● TASK PROMPT
Format the lines of the data below, from the line containing "is (1397, 868)." through the end of the data, as a JSON list of strings with one string per line and blank lines omitted.

(A block of data)

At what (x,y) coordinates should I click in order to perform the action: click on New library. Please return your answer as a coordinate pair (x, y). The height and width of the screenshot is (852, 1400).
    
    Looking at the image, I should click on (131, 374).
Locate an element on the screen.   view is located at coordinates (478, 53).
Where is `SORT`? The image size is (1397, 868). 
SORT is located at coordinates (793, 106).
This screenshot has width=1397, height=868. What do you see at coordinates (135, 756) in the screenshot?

● OUTPUT OF THE EXERCISE
[
  "Where is `SORT`? The image size is (1397, 868). ",
  "SORT is located at coordinates (793, 106).",
  "This screenshot has width=1397, height=868. What do you see at coordinates (135, 756) in the screenshot?"
]